I have been getting the itch to start purging again.
The first time I got rid of anything it was about 5 months after Tony died. I went through his clothes because it was something I knew. Heck, I probably purchased 75% of his wardrobe! I didn’t need to question what something was worth, where it came from, or what memories might be tied to the items of clothing. It also felt like something I could control in a time where my brain and heart were in utter chaos.
Last June I went through the garage. I threw some things away, made piles to sell (that are still there), and just organized some of the clutter. I meant to go through some of the more expensive power tools and sell them, but I don’t know what anything is worth. Plus, they are all on a shelf and out of my way so it’s easy to ignore.

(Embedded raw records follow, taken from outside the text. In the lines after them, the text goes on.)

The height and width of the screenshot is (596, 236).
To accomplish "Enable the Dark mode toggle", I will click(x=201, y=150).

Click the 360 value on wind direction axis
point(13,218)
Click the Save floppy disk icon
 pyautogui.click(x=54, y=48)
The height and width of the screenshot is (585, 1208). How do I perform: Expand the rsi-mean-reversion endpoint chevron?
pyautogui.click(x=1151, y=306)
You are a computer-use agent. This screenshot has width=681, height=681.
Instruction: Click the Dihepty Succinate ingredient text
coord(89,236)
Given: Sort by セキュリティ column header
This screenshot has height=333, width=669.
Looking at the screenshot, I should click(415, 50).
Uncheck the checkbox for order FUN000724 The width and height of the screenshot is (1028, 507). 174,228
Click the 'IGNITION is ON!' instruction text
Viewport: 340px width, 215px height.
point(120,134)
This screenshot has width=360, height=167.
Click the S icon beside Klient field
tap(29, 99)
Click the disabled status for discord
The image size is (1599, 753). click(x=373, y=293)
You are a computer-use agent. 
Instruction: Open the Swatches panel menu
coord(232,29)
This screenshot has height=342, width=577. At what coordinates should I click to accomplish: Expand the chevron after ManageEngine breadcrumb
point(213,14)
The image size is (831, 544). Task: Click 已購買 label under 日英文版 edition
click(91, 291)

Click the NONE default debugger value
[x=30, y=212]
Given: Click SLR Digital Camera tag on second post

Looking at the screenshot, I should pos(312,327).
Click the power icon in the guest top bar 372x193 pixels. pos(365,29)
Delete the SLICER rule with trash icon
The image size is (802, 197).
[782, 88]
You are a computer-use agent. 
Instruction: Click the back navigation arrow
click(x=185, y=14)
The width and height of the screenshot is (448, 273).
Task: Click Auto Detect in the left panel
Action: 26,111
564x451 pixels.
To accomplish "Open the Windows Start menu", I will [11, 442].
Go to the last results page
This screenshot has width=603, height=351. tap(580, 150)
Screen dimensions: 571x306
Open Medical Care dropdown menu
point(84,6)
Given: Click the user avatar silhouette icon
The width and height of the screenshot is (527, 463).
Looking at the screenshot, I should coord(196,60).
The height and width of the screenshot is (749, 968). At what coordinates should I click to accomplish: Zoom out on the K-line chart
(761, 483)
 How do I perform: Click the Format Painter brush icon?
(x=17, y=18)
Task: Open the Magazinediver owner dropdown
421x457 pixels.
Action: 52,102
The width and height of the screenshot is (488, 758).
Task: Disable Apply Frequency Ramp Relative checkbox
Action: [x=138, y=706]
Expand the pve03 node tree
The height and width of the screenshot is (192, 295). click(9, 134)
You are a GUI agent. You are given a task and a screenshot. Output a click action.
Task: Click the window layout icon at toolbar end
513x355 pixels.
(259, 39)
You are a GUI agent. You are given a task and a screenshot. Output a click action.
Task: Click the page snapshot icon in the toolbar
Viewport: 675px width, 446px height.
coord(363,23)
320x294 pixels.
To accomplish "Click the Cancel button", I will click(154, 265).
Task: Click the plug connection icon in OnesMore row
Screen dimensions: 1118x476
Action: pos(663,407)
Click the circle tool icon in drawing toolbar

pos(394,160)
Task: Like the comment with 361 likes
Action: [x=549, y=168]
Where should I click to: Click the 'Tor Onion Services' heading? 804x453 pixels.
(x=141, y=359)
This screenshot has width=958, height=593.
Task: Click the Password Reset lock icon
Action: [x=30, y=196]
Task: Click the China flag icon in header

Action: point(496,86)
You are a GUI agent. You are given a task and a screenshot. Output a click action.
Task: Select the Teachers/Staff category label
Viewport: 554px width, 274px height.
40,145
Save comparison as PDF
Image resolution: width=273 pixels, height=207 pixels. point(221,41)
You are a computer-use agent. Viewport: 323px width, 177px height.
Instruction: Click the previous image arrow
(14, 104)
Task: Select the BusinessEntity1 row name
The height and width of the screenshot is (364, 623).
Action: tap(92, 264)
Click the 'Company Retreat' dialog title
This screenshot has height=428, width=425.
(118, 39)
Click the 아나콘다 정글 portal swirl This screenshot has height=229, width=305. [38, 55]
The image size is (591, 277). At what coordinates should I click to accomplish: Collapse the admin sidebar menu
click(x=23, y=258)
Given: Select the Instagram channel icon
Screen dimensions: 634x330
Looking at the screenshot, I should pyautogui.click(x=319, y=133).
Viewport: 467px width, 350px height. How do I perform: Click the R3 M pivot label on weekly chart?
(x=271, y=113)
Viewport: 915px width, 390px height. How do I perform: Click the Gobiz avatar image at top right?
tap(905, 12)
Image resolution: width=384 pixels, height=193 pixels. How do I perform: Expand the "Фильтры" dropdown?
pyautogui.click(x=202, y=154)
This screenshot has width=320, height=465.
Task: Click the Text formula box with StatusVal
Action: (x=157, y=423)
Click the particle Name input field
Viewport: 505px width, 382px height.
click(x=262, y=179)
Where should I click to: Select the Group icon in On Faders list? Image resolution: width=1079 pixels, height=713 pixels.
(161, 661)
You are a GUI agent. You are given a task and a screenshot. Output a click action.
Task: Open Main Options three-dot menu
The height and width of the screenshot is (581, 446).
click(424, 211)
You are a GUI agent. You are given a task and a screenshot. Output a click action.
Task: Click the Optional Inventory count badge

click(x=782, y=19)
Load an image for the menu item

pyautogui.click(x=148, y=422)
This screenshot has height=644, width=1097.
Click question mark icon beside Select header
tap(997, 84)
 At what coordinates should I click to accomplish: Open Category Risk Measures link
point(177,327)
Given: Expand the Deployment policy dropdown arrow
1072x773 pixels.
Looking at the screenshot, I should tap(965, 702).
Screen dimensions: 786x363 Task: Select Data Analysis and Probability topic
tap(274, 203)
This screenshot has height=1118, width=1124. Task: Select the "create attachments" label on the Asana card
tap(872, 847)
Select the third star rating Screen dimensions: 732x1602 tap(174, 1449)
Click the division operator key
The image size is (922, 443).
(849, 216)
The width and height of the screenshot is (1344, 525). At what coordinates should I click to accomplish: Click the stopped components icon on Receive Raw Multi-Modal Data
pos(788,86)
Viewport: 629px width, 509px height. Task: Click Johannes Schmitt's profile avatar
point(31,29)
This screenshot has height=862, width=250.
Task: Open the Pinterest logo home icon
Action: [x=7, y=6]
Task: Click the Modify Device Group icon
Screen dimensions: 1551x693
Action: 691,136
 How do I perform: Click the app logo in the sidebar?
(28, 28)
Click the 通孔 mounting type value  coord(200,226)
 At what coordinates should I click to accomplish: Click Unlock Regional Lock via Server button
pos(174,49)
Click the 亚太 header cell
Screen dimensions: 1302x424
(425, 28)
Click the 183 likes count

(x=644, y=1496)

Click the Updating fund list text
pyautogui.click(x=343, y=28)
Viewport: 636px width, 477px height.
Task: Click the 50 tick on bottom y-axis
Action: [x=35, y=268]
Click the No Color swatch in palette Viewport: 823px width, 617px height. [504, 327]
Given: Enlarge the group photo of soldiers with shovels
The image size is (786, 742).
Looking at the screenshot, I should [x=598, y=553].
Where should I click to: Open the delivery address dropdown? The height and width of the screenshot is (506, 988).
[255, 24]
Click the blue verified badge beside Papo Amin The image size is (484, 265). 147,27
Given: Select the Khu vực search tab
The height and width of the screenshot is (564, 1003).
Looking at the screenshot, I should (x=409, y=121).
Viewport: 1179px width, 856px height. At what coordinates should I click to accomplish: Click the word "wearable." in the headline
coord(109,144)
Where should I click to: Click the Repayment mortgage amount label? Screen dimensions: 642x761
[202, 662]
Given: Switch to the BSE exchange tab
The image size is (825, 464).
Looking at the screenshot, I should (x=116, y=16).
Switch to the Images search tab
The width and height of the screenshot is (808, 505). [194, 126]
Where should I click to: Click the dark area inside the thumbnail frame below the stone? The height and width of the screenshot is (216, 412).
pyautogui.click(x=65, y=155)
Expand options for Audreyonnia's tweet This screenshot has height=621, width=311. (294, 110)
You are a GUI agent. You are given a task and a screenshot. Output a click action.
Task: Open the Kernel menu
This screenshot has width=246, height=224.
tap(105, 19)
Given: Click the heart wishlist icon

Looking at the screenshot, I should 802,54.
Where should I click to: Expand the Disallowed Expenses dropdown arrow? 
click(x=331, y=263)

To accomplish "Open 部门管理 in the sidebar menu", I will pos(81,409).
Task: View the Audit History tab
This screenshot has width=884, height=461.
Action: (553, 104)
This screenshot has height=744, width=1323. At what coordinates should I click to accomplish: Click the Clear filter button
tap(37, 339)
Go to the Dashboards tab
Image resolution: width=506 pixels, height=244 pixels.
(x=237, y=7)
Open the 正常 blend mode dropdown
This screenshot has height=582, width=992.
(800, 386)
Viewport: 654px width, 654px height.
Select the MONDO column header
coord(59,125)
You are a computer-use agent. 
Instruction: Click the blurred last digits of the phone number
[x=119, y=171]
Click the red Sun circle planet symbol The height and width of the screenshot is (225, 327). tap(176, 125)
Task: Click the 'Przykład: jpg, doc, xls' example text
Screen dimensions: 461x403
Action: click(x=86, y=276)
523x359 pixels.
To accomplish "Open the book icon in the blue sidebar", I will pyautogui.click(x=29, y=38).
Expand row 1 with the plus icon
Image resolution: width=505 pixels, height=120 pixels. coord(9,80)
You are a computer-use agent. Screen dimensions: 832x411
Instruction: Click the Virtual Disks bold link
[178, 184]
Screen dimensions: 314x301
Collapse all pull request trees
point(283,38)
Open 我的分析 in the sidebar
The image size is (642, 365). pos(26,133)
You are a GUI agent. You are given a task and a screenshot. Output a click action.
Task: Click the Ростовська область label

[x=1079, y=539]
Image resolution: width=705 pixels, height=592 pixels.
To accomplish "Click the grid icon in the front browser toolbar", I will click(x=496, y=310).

Over the last week though the urge is popping up again but in a bigger way. This time I’m thinking of taking at least three days off work to tackle the house from top to bottom. I want to go through it all. The kids’ rooms, linen closets, junk drawers, hunting equipment, tools, filing cabinets, endless boxes of cables and cords that all men seem to acquire. Making real decisions on what to save, sell and donate instead of just rearranging for another day.
This feels like something I need to clear the calendar to tackle. If I start piecemealing the project, I’m worried I’ll never get anything done. Running a household with 3 kids’ solo is a full-time job. There are weeks we only have chicken nuggets, peanut butter, and ramen in the house because the evening and weekends are too full of activities. I am a planner by nature. So, my brain is circling the idea over and over, debating where to start in the house, ensuring trash day is in the middle of the purge, and thinking about other minute details.
I hope I don’t lose the urge before I do something about it. Clutter and mess can put me in a heightened state of stress. I think I’m ready to let go of another round of things.